Why Physiology

662 words, about 4 minutes.

Of all the conditions civilization currently fails to perceive, one is more foundational than the others: the regulatory state of the nervous systems doing the perceiving.

Chapter Two argued that nervous-system regulation is the layer beneath every other layer—that institutions cannot become more coherent than the physiology of the people constituting them, that democracies populated by chronically dysregulated citizens cannot deliberate well regardless of the quality of their procedures, that economies organized through threat physiology will optimize for short-term threat reduction regardless of long-term consequence. If that argument holds, then physiology is not one variable among many. It is what determines what every other variable is capable of.

This is what makes physiological coherence interesting as a potential signal. Most things that civilization currently measures can be performed without the underlying state they purport to indicate. Engagement can be performed without interest. Productivity can be performed without contribution. Compliance can be performed without agreement. Even attention itself can be performed without presence. The metrics drift away from the states they were meant to track, and over time the performance replaces the substance.

Physiology is harder to fake in this specific way. A person can perform calm while their autonomic state remains in defensive activation. A person can perform listening while their nervous system is mobilized for argument. A person can perform presence while their physiology is elsewhere. But the underlying state—heart rate variability, autonomic flexibility, breath rhythm, the markers of genuine regulation—is significantly more difficult to produce on demand than the behavioral surface above it. This is not because physiology cannot be trained or influenced. It can. The relevant point is that the training itself produces the state being measured. A person who learns to genuinely regulate their nervous system is not gaming the metric. They are doing exactly what the metric was designed to reward.

It is worth naming plainly what becomes readable here, because it is never a single number. The truth of a meeting between two people is written in four hands at once: in their words, in their voices, in their hearts, and in the pulse at the wrist. We are learning, at last, to read all four. No one of these is decisive on its own; together, and only ever with consent, they begin to distinguish genuine presence from its performance.

This is the asymmetry that makes physiological signal interesting as a coordination input. It is one of the few human capacities where, in some sense, performance and reality converge. Learning to appear regulated is, over time, learning to be regulated, because the underlying physiology cannot be sustained as a pure performance for long.

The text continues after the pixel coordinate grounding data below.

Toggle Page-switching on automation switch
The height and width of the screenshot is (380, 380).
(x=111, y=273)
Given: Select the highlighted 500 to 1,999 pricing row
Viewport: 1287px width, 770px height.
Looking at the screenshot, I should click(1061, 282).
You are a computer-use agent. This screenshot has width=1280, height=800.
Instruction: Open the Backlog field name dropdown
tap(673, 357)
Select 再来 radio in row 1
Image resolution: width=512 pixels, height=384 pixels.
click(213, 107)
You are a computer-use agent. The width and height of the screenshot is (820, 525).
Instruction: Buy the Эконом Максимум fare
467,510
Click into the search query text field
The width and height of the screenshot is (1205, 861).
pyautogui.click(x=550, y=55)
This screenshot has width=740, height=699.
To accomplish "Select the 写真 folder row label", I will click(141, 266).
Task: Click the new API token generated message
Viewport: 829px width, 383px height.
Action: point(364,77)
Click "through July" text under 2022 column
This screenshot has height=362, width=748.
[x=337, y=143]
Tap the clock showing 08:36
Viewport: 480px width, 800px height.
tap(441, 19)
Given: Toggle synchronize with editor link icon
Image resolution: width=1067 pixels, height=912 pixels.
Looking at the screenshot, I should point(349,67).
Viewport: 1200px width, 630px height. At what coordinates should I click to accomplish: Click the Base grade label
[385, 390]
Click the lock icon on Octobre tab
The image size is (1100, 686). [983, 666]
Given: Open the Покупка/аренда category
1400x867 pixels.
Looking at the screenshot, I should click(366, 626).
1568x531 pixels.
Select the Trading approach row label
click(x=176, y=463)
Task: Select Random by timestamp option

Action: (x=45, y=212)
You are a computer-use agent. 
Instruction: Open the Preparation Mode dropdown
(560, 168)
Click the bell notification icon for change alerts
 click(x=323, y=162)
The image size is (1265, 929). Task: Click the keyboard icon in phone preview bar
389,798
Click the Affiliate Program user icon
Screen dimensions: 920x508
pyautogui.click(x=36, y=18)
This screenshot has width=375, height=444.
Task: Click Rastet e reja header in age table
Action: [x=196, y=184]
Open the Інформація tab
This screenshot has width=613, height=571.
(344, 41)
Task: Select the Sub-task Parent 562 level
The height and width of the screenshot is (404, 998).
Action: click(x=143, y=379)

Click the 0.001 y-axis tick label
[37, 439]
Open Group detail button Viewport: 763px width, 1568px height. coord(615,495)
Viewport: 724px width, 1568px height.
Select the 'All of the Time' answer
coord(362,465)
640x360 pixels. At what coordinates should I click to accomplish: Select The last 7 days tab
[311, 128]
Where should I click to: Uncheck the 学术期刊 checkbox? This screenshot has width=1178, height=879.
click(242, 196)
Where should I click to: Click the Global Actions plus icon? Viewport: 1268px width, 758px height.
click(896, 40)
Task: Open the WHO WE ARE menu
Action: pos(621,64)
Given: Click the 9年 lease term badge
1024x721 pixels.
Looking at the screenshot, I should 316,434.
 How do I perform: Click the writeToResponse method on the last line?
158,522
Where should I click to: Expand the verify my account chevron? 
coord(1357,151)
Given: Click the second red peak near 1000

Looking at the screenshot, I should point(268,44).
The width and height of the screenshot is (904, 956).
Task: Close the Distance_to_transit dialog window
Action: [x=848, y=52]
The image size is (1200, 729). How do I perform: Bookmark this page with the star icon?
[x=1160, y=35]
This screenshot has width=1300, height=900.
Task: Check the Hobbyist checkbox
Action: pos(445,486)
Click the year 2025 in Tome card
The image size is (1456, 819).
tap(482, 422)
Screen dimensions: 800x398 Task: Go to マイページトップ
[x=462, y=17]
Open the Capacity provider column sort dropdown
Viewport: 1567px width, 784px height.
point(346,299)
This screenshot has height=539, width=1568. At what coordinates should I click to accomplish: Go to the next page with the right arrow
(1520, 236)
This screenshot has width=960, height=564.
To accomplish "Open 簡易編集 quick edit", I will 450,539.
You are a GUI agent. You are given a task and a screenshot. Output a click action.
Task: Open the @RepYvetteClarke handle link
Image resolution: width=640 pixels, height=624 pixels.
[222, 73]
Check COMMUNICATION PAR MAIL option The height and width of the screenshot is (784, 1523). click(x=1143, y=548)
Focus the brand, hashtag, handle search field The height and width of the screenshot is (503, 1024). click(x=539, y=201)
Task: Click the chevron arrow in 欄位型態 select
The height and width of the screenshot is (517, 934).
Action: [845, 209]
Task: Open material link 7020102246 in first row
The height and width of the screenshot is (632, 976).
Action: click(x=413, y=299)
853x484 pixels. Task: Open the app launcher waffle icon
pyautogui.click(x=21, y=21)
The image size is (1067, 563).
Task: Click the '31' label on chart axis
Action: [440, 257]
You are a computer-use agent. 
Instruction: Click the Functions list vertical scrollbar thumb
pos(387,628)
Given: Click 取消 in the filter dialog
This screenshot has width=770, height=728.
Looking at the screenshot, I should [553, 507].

The asymmetry is real but partial. Physiological signal is harder to fake than behavioral surface, but it remains an imperfect window into the inner states it tracks. People with trauma histories often present as physiologically regulated while operating in states of internal collapse or dissociation that surface markers do not fully capture. Highly trained meditators can produce HRV signatures that do not necessarily indicate the relational availability the metric would be reading for. And there is research suggesting that some forms of trained physiological calm correlate with reduced empathic responsiveness rather than increased it. The asymmetry between physiological reality and performed surface is one of the few places where a coordination signal might be more difficult to corrode than the systems it would replace—but it is not a window into inner truth. It is a slightly less corruptible measurement than most alternatives.

The metric can also still be optimized for in ways that drift from its intended purpose. Wearable manufacturers can artificially inflate scores. Algorithms can be developed to spoof signals. Communities organized around the metric can produce internal cultures that reward narrow physiological profiles at the expense of legitimate human variation. The history of human metric-following is the history of these failure modes. None of them disappear simply because the underlying signal is physiological.